The in vitro responses of human fibroblasts and osteoblasts to Nitinol in an environment simulating physiological conditions were evaluated in cell cultures. No responses of human osteoblasts to NiTi have been published before.
The toxic effects of different metals can be well quantified in vitro, although cell culture studies cannot directly mimic the cellular response and environment in vivo. Generally, the cell culture method is considered as a very sensitive method of toxic screening (Rae 1986).

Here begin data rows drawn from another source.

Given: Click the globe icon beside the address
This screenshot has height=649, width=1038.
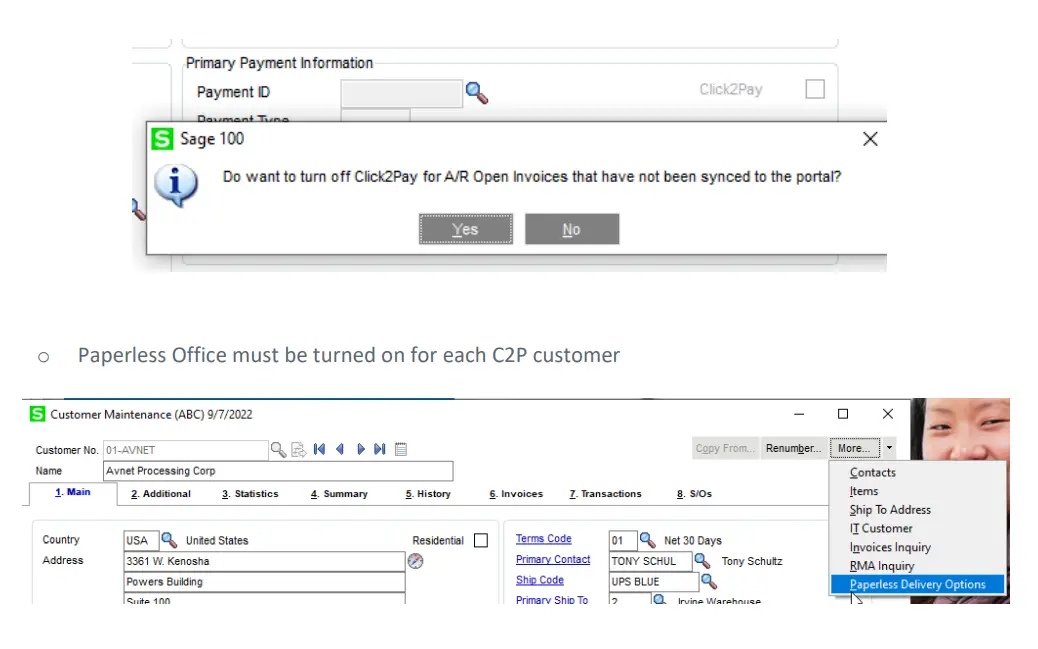Looking at the screenshot, I should [415, 562].
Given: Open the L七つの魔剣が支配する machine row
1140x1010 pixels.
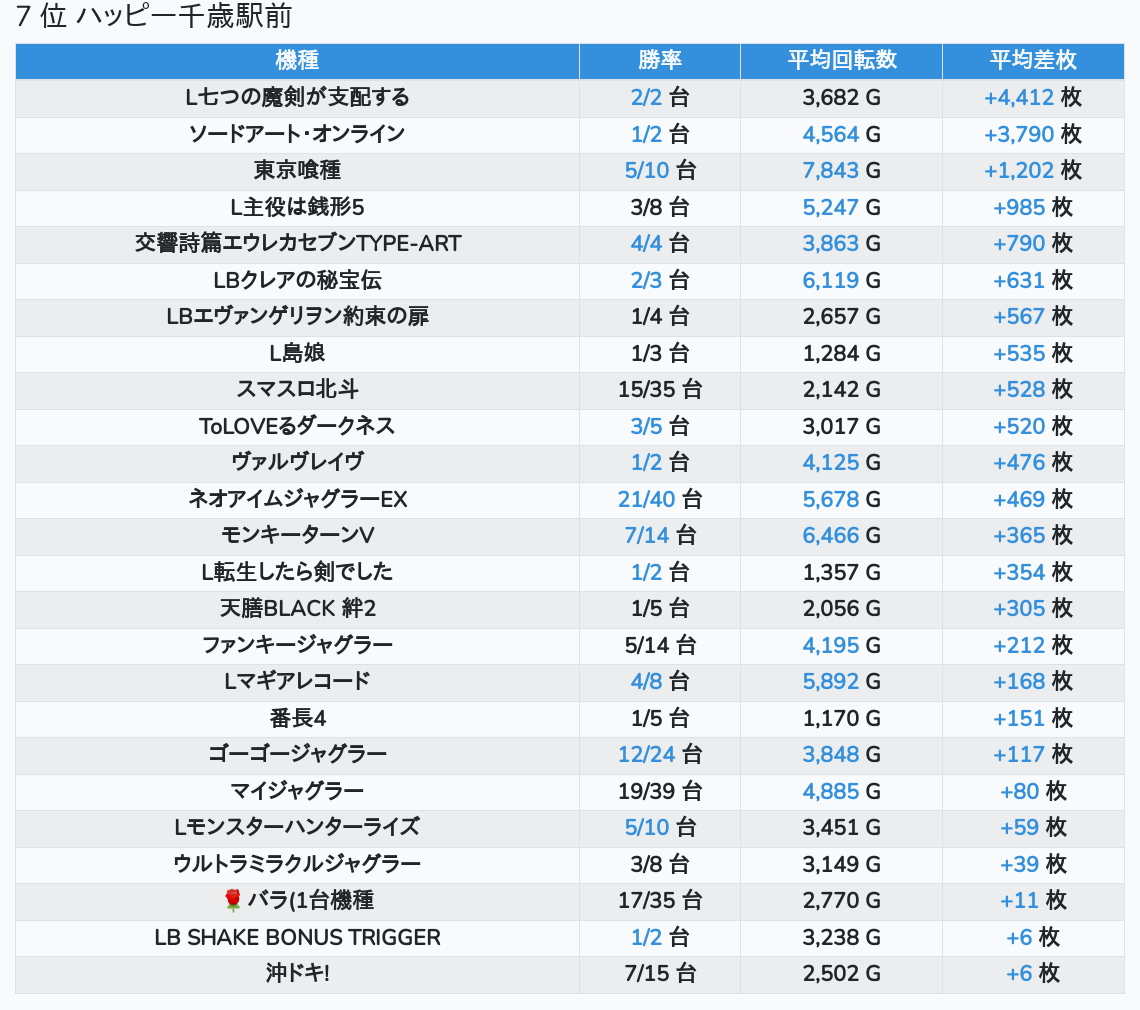Looking at the screenshot, I should point(297,97).
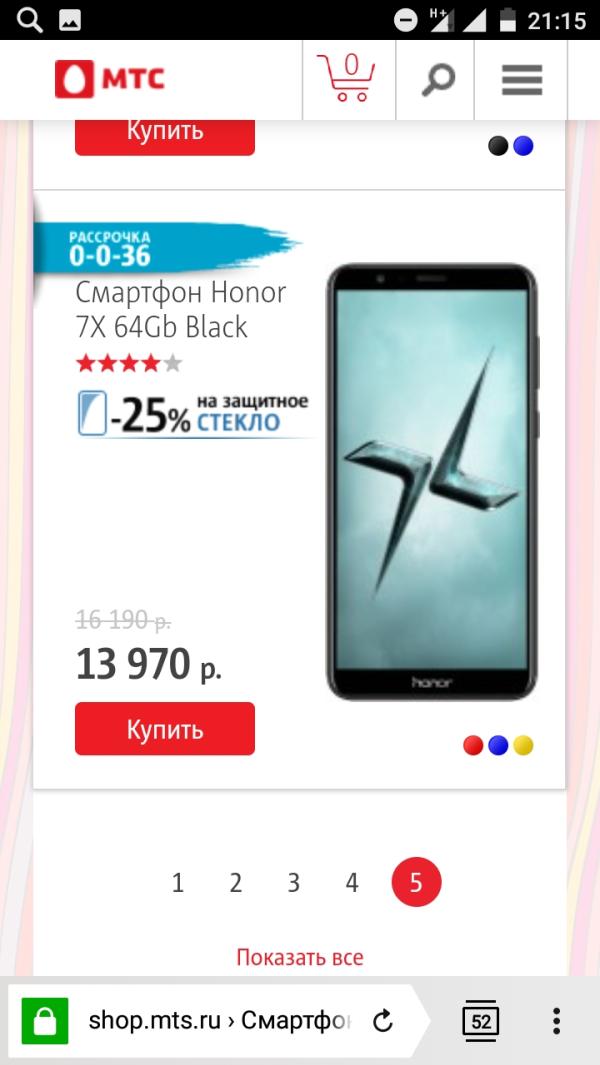
Task: Tap the green padlock security icon
Action: click(x=45, y=1021)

This method also provides a possibility for direct observation of living cells.
The main question was whether the amount of nickel dissolved from NiTi is high enough to affect cell proliferation in a cell culture and what the dissolution rate is compared to another nickel-containing implant alloy, stainless steel. At high concentrations, nickel itself is known to have toxic effects in cell cultures and in tissues, but less so than cobalt or vanadium, which are also routinely used in implant alloys (Gerber et al. 1980).
The volume of media and cells were quite small compared to the volume and surface area of the tested metal disks. Thus, the corrosion effect on cells is expected to be much more prominent than in vivo. Also, the normal clearance of tissue fluids is missing, and the cultured cells are isolated from the normal detoxification pathways of the body. These factors enhance the effect of corrosion products on cells. For the above reasons, cell cultures can be considered a good basic screening method before animal tests.
Human mesenchymal cells were used in the cultures, because they are the cells present on the site of implantation. Osteoblasts were used as an in vitro model in order to determine the cytotoxicity of NiTi as an orthopedic material. The interesting point was if there is a difference in behavior between fibro- and osteoblasts in the presence of the test materials. The responses of both cells were similar, however, confirming the validity of the selected method.
Titanium was chosen as one of the experimental materials for two reasons: it has been widely used in traumatology and orthopedics and it is the other main component of NiTi. It is known to be one of the best tolerated metal biomaterials (Albrektsson et al. 1981, Serre et al. 1994).
Stainless steel is the most commonly used implant material in surgery. It is very well tolerated by human tissues. It contains 10-14% nickel. Composite material (Silux Plus®) is used as a tooth filling material in dentistry. It is known to have shown some toxicity in vitro (Peltola et al. 1992). That was the reason for choosing it as a toxic positive control for the other tested materials. White soft paraffin was used as a fixative in testing discs. Its effect was also analyzed separately.
Fibroblasts appear to be more sensitive to the growth-inhibiting effect of composite material and white soft paraffin or the growth stimulation of titanium than osteoblasts. The responses of both cells were similar, however. Parallel findings were made by Morrison et al. (1995). The proliferation of cells was undisturbed and similar in NiTi, stainless steel and the control group (Figure 5-6).
The osteoblast proliferation with titanium was not more abundant than that with NiTi, stainless steel or control, but it gave some proliferatory stimulus to fibroblasts. Enhanced fibroblast proliferation is not always a good thing. It may contribute to the fibrous membrane, which may act as a conduit for the transport of polymeric debris produced at the articulating surfaces of hip prostheses and contribute to loosening or osteolysis (Maloney et al. 1993). In present study, NiTi caused neither inhibitory nor stimulatory effects with fibroblasts.
The nickel concentration was higher in the NiTi media than in the stainless steel media at the beginning of the test. However, this had no effect on the proliferation and the total amount of fibroblasts and osteoblasts. There are two possible explanations for this: the maximum concentration was well below the toxic level, or the high concentration was present for only a short time. Cells formed in quite close contact with the NiTi test discs (Figure 5-3), which is also a sign of good biocompatibility. A clearly different reaction was seen in the case of composite material and white soft paraffin. The observed toxic influence of white soft paraffin on cultured cells was rather surprising.